### Exercise set:
1) Transcribe the section of the CGELSY documentation starting at "Function/Subroutine Documentation" and ending at "integerINFO)".
2) In the CGELSY documentation, what factorization does the routine compute first?

Function/Subroutine Documentation
   subroutine cgelsy (integerM, integerN, integerNRHS, complex, dimension(
       lda, * )A, integerLDA, complex, dimension( ldb, * )B, integerLDB,
       integer, dimension( * )JPVT, realRCOND, integerRANK, complex,
       dimension( * )WORK, integerLWORK, real, dimension( * )RWORK,
       integerINFO)
	CGELSY solves overdetermined or underdetermined systems for GE
       matrices

       Purpose:

	    CGELSY computes the minimum-norm solution to a complex linear least
	    squares problem:
		minimize || A * X - B ||
	    using a complete orthogonal factorization of A.  A is an M-by-N
	    matrix which may be rank-deficient.

	    Several right hand side vectors b and solution vectors x can be
	    handled in a single call; they are stored as the columns of the
	    M-by-NRHS right hand side matrix B and the N-by-NRHS solution
	    matrix X.

	    The routine first computes a QR factorization with column pivoting:
		A * P = Q * [ R11 R12 ]
			    [  0  R22 ]
	    with R11 defined as the largest leading submatrix whose estimated
	    condition number is less than 1/RCOND.  The order of R11, RANK,
	    is the effective rank of A.

### Given material:
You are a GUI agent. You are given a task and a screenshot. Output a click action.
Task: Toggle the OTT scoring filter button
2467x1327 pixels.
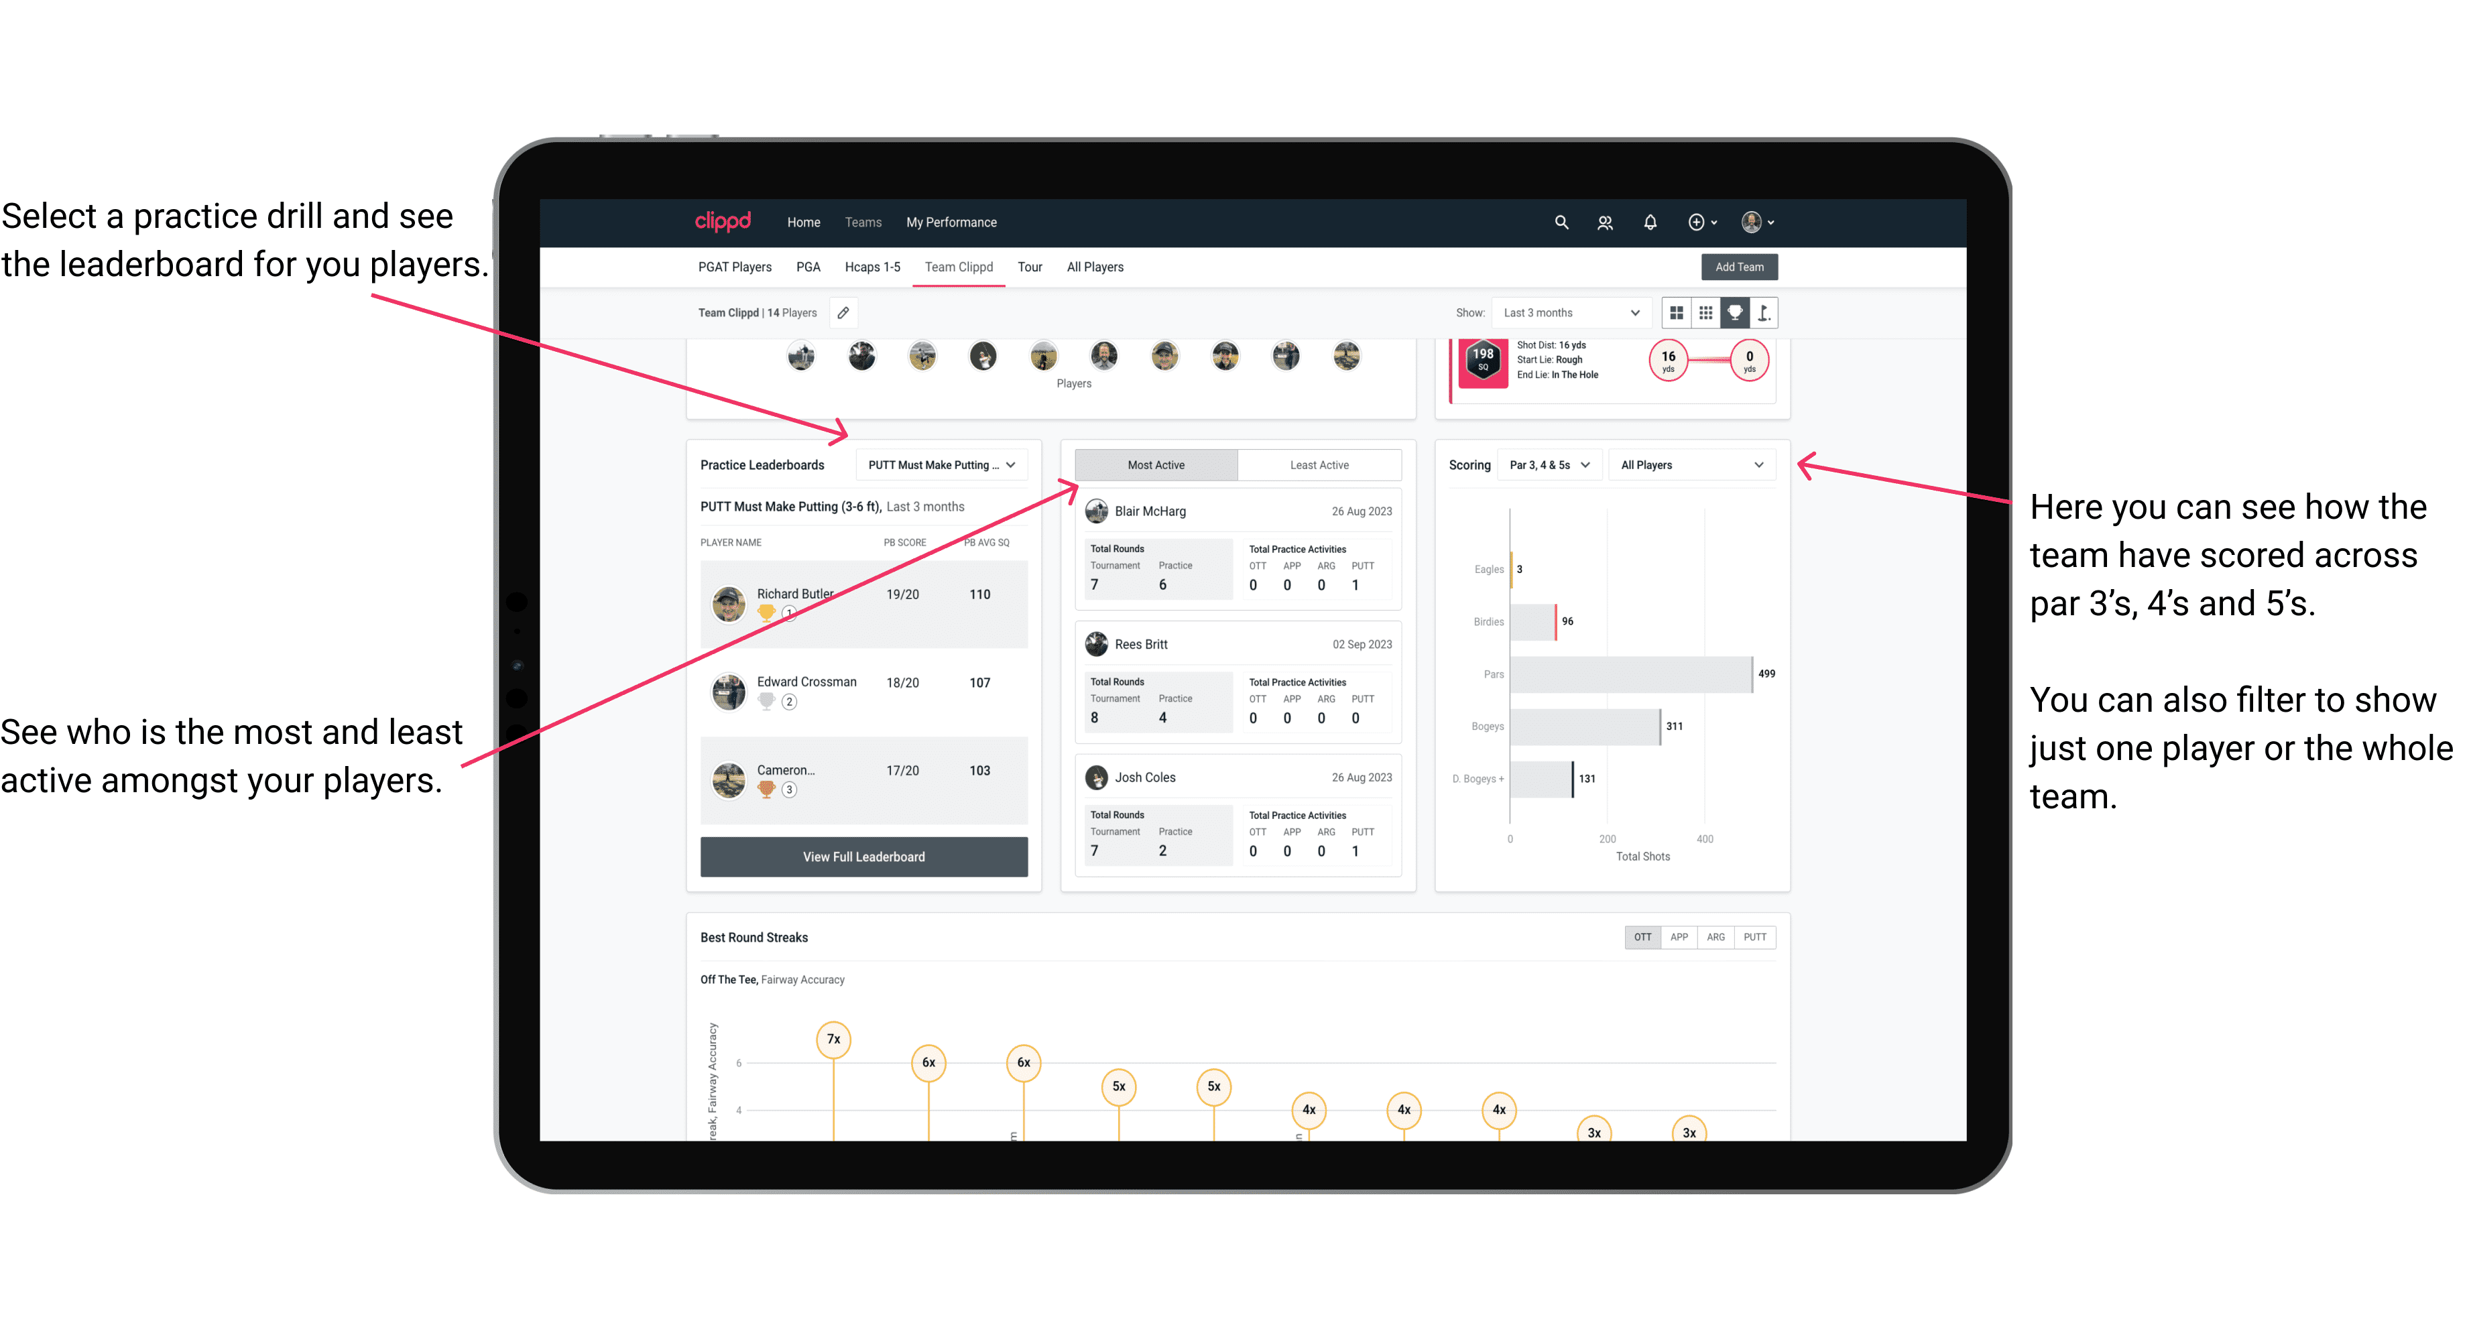1641,936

### Solutions to each task:
1)
Function/Subroutine Documentation
   subroutine cgelsy (integerM, integerN, integerNRHS, complex, dimension(
       lda, * )A, integerLDA, complex, dimension( ldb, * )B, integerLDB,
       integer, dimension( * )JPVT, realRCOND, integerRANK, complex,
       dimension( * )WORK, integerLWORK, real, dimension( * )RWORK,
       integerINFO)

2) A QR factorization with column pivoting.